(Invest)
Starting your investment journey doesn’t need to be complicated.
Here’s a straightforward approach:
Begin with the basics. Start with mutual funds or ETFs that track broad market indexes. It’s better to buy a slice of the entire market instead of trying to pick individual winners.
Keep costs low. Every dollar you pay in fees is a dollar that isn’t growing in your account. Index funds usually charge lower fees than actively managed investments.
Diversify gradually. As you get more comfortable checking on your portfolio, you might feel a bit anxious over each dip. That feeling will pass. You can add different types of investments, but don’t feel pressured to own everything. Many successful investors stick with a simple mix of stock and bond index funds throughout their lives.
Remember Warren Buffett’s advice. The world’s most famous investor suggests that most people should invest in an index fund that tracks the S&P 500.
Setting Realistic Expectations for Assets in Any Economy
Just as different types of weather call for different clothes, various economic conditions tend to favor different investments.
Here’s how it generally works: When the Economy Is Strong
Stocks usually do well during economic booms.
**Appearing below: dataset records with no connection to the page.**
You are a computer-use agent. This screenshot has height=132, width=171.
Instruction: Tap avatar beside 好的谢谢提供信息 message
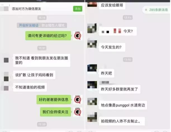point(78,99)
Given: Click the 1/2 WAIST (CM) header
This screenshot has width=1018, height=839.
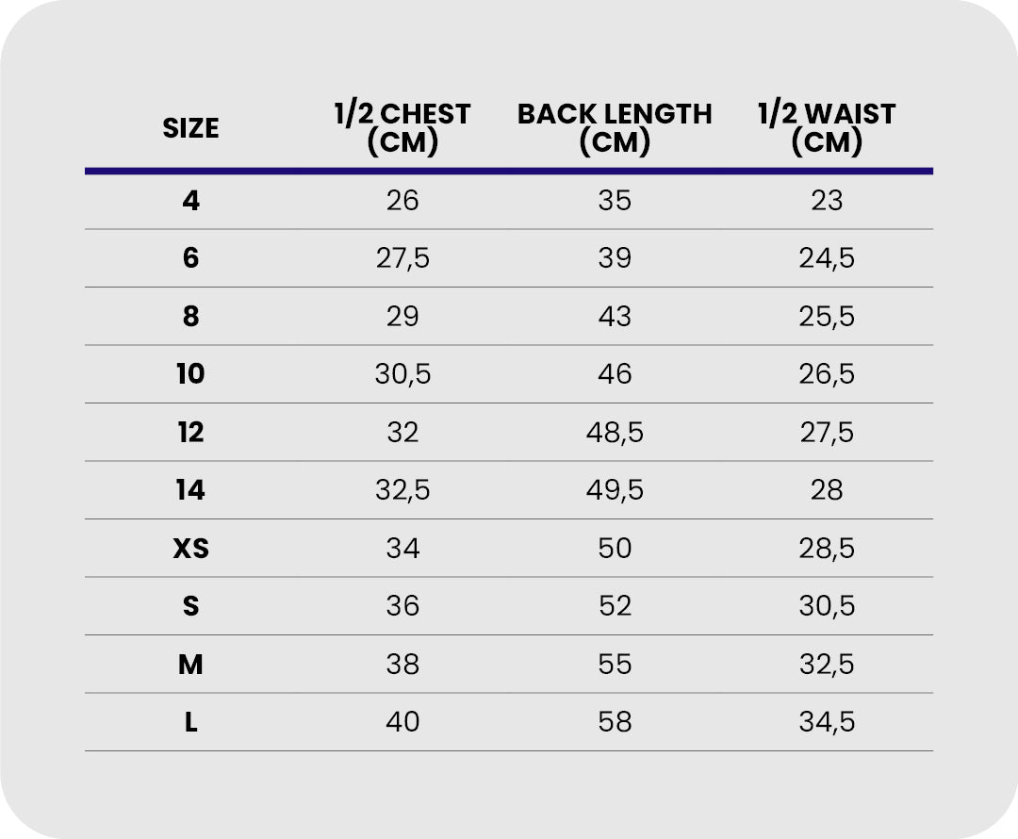Looking at the screenshot, I should coord(827,128).
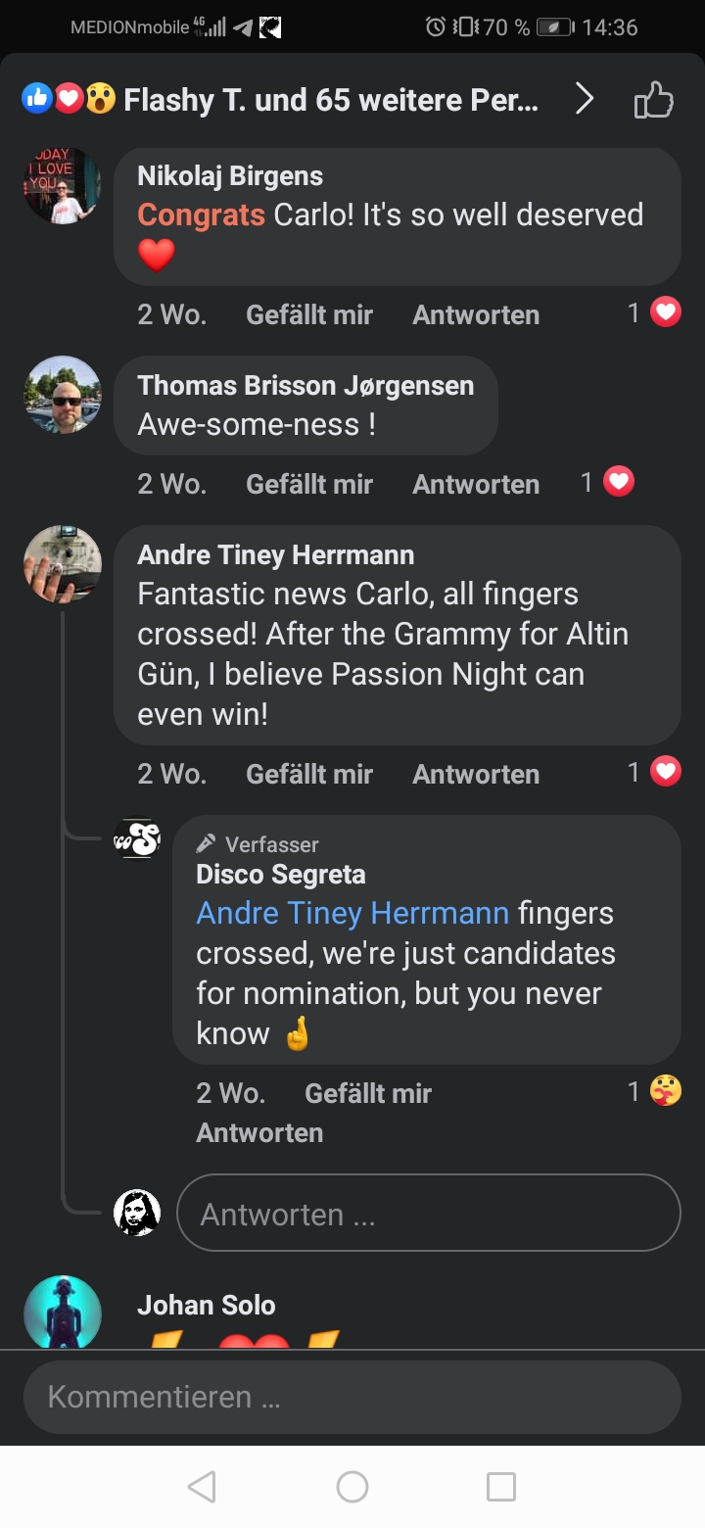Like Nikolaj Birgens' comment with Gefällt mir

(309, 314)
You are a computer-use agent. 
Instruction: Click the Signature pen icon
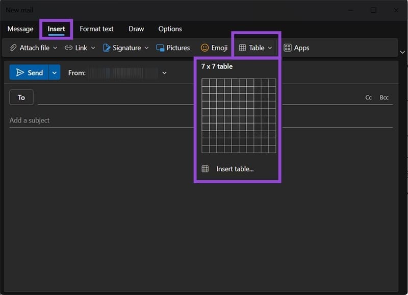(107, 48)
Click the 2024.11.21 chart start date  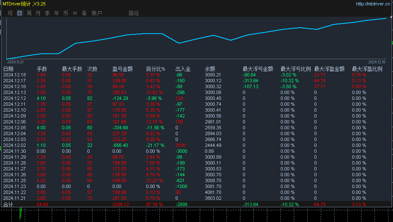(x=16, y=62)
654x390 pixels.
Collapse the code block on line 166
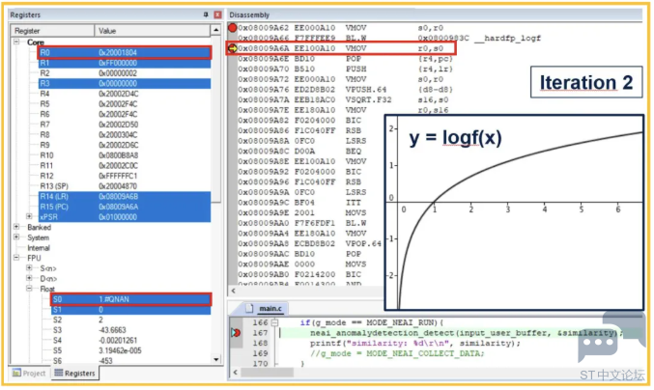pos(274,322)
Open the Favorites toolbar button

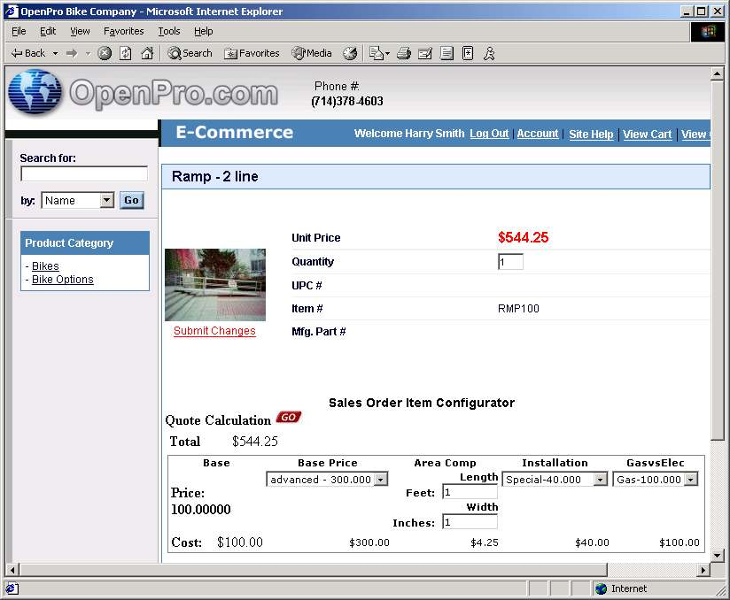(x=252, y=53)
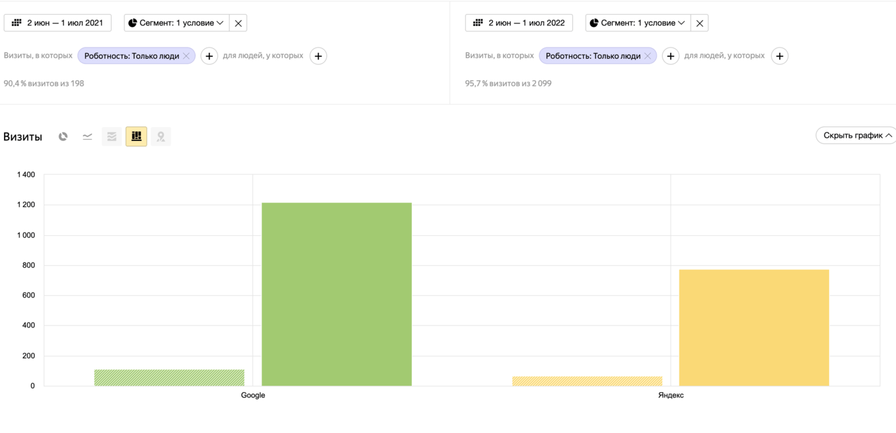
Task: Switch to pie chart view
Action: click(63, 136)
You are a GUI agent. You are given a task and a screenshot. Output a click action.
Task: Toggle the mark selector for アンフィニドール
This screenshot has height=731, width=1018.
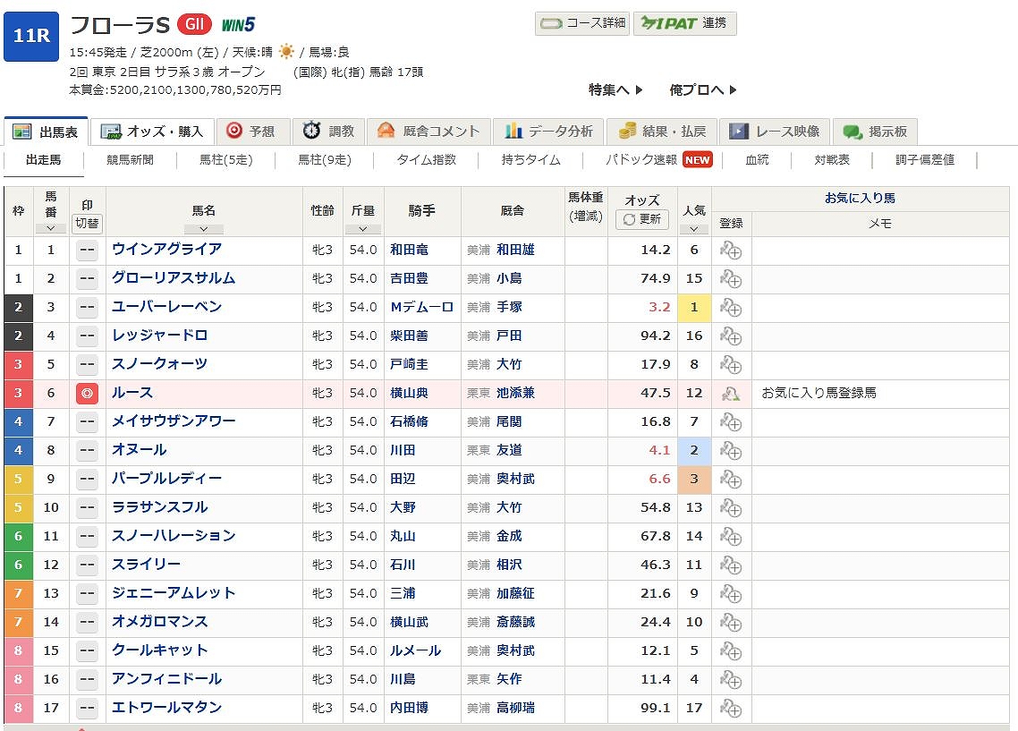87,680
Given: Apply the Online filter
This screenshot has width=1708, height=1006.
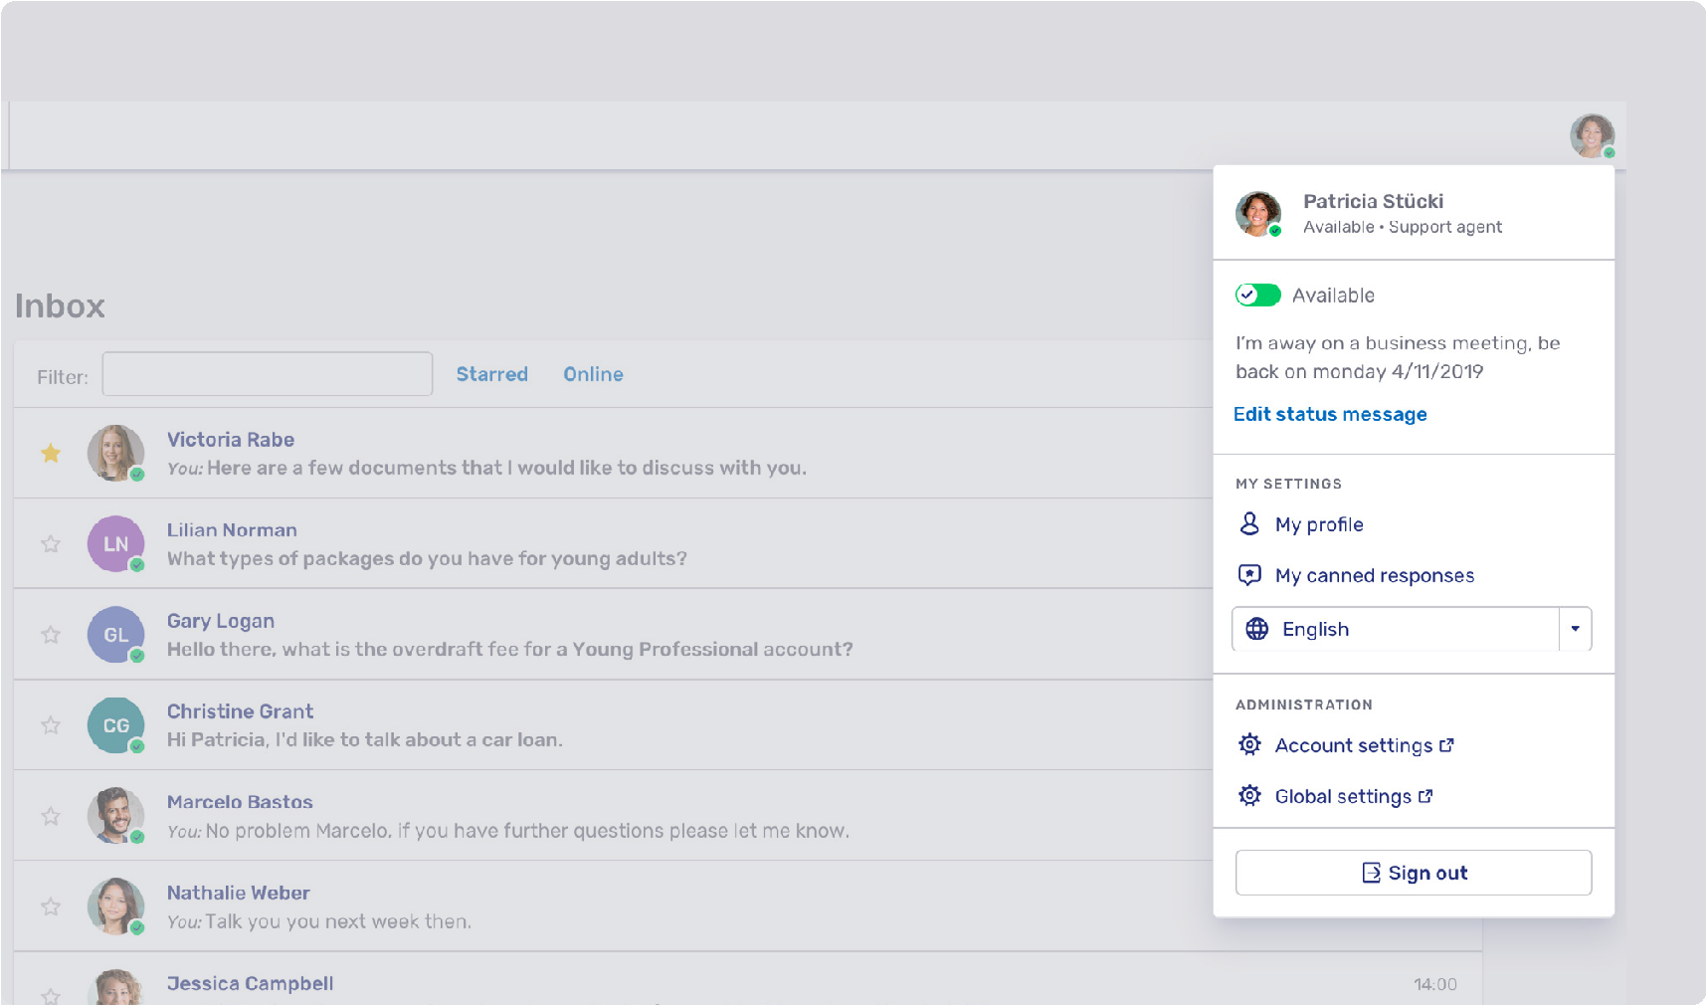Looking at the screenshot, I should [x=593, y=374].
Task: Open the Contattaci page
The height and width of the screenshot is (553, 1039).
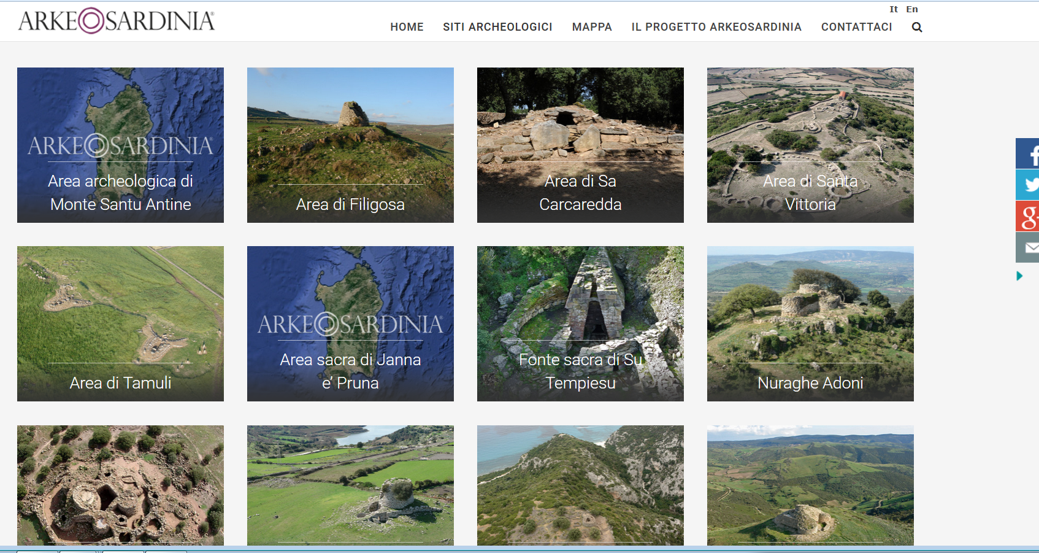Action: (856, 27)
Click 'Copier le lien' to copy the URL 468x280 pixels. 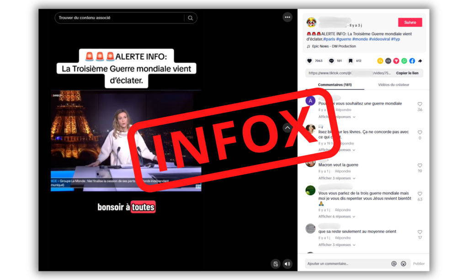407,73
It’s clear why. When people have jobs and money to spend, companies make more profit, which often leads to higher stock prices.
Bonds tend to struggle during these periods. Rising interest rates, which often come with strong growth, make existing bonds worth less.
Real estate often does well when the economy is thriving and people have good jobs. However, if interest rates rise too much, higher mortgage costs can cool the housing market.
(Invest) When the Economy Is Slowing Down
Stocks often take a hit as company profits fall and investors get nervous.
However, bonds typically perform better because interest rates often drop during tough times, making existing bonds more valuable.
Special Situations
Gold often acts like a financial fallback. When investors feel anxious due to economic troubles, political uncertainty, or fears of inflation, many turn to gold as a safe haven.
Commodities like oil and metals tend to do well when inflation rises since their prices often increase along with everything else.
Cash and cash-like investments, such as money market funds, attract investors looking to protect their money during uncertain times. While these won’t generate big returns, they offer stability when other investments become shaky.